Fear and Greed index, at the time of writing stood at 23, signalling ‘Extreme fear’. According to famed crypto trader/ analyst, Rekt Capital‘s poll on Twitter, more than 50% supported the aforementioned narrative.
— Rekt Capital (@rektcapital) January 22, 2022
#Bitcoin bulls have been put firmly on the back-foot, with prices cut in half since the Nov ATH.
— glassnode (@glassnode) January 24, 2022
It established the “likelihood that a prolonged bear market is in play” by “using historical investor behavior, and profitability patterns” as guide. One thing’s for sure, the recent crash was severe, and “such a heavy drawdown is likely to change investor perceptions and sentiment at a macro scale,” the report added.
Well, According to Glassnode, the said crash was “the second worst sell-off since the 2018-20 bear market, eclipsed only by July 2021, where the market fell -54% from the highs set in April.”

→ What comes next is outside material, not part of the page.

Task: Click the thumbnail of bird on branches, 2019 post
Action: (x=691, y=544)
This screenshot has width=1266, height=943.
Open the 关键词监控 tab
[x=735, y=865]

#Bitcoin is down ~50% from the November ATH, making this the second deepest drawdown in this halving cycle.
Corrections in 2017, and early-2021 were much shallower between 20% and 40%, whilst July 2021 reached a drawdown of -54%.
— glassnode (@glassnode) January 23, 2022
Apart from the price, investors “capitulated over $2.5 Billion in net realized value” on-chain this week. Who were those paper hand investors? Well, the lion’s share of these losses were attributed to ‘Short-Term Holders.’
Here are a few indicators
Bitcoin’s NUPL was currently at 0.361 which indicates that an equivalent to 36.17% of the Bitcoin market cap was held as an un-realised profit. The lowest level of network profitability (since July 2021) hinted at an ‘early bear’ phase.

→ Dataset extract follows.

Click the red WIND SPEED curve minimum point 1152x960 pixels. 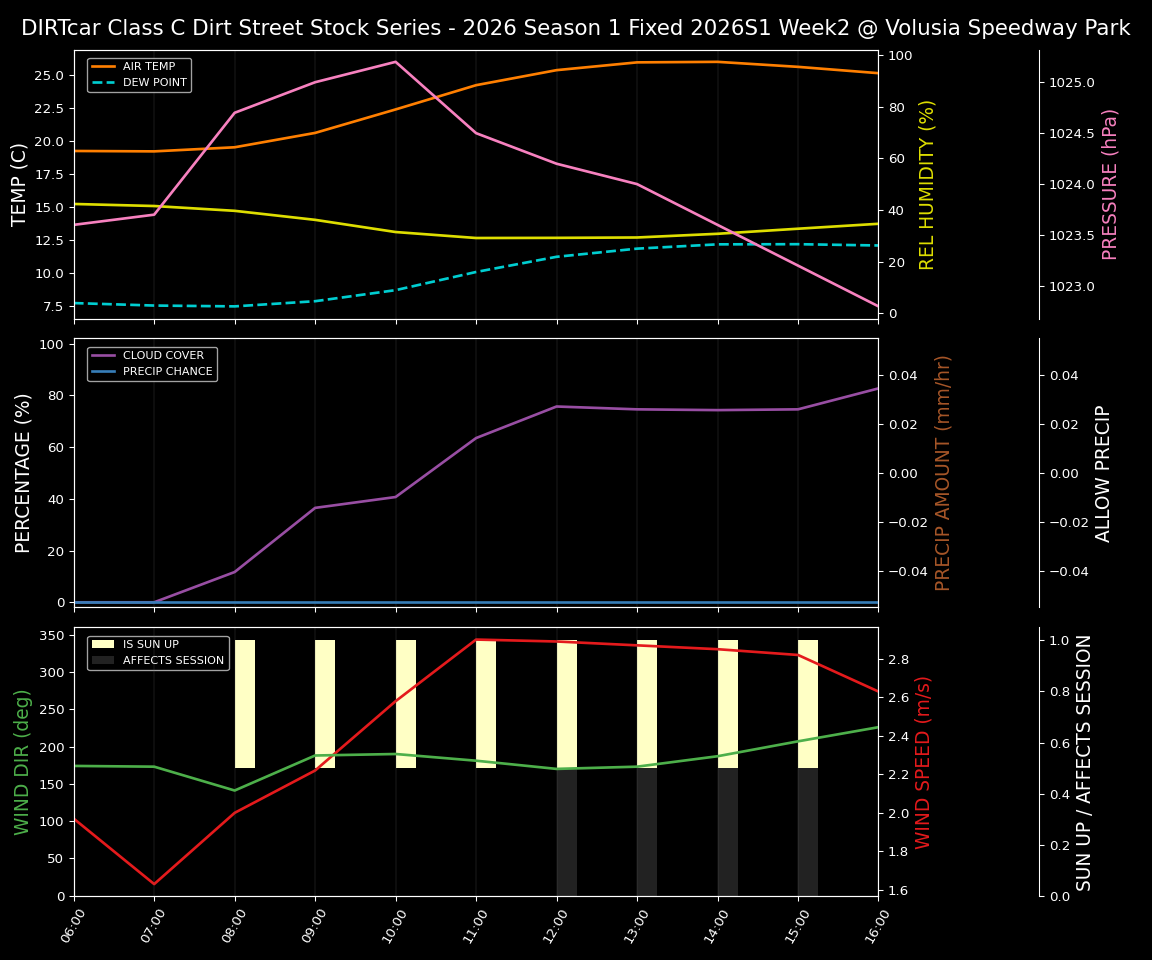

This came in stark contrast to the much higher profitability values of ~0.75 set in March, and ~0.68 set in October last year. Even though the difference was sustained, the said metric at least commenced an optimistic route (yellow).
How does this point to a bear market?
“Considering previous cycles, such low profitability is typical in the early to mid phase of a bear market (orange). One could also reasonably argue that a bear market started in May 2021 based on this observation.”

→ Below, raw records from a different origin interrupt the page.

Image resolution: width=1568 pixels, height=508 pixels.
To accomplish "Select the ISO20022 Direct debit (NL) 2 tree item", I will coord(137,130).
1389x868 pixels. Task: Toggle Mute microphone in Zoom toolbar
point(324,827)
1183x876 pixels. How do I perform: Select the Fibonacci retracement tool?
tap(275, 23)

At the time of writing, the MVRV Z-Score stood at 1.004. As per Glassnode, the market was within territory visited in bearish markets. A bearish divergence was pictured similar to the NUPL metric above.
According to Glassnode,
“The bulls either need to step up in a big way, else the probabilities favor the bears. That said, a relief bounce in the near term is also probable if history is to act as a guide.”
In the chart above, the market was trading below the RTLR price of $39.2k, but above the Realized price of $24.2k. Again, this was often observed during early to mid stage bear markets.
There’s no surprise here. The Bitcoin market witnessed heavy losses. The Net Realised Profit/Loss metric proved this narrative.
“As the market traded down to the weekly lows on Saturday, over $2.5 Billion in net losses were realised, with investors spending coins held at a loss. This marks the largest capitulation event of this drawdown, and almost matches the $2.61 Billion net loss from May 2021.”
The graph below highlighted the same concern.
Needless to say, Long-Term Holders (LTHs) appeared unfazed by such a severe drawdown. Overall, the Bitcoin cycle might be dead. Or maybe we’re just in a bear market as Glassnode metrics seem to suggest. Either way, it is quite clear that LTHs are not selling and that may bring about positive action in the future.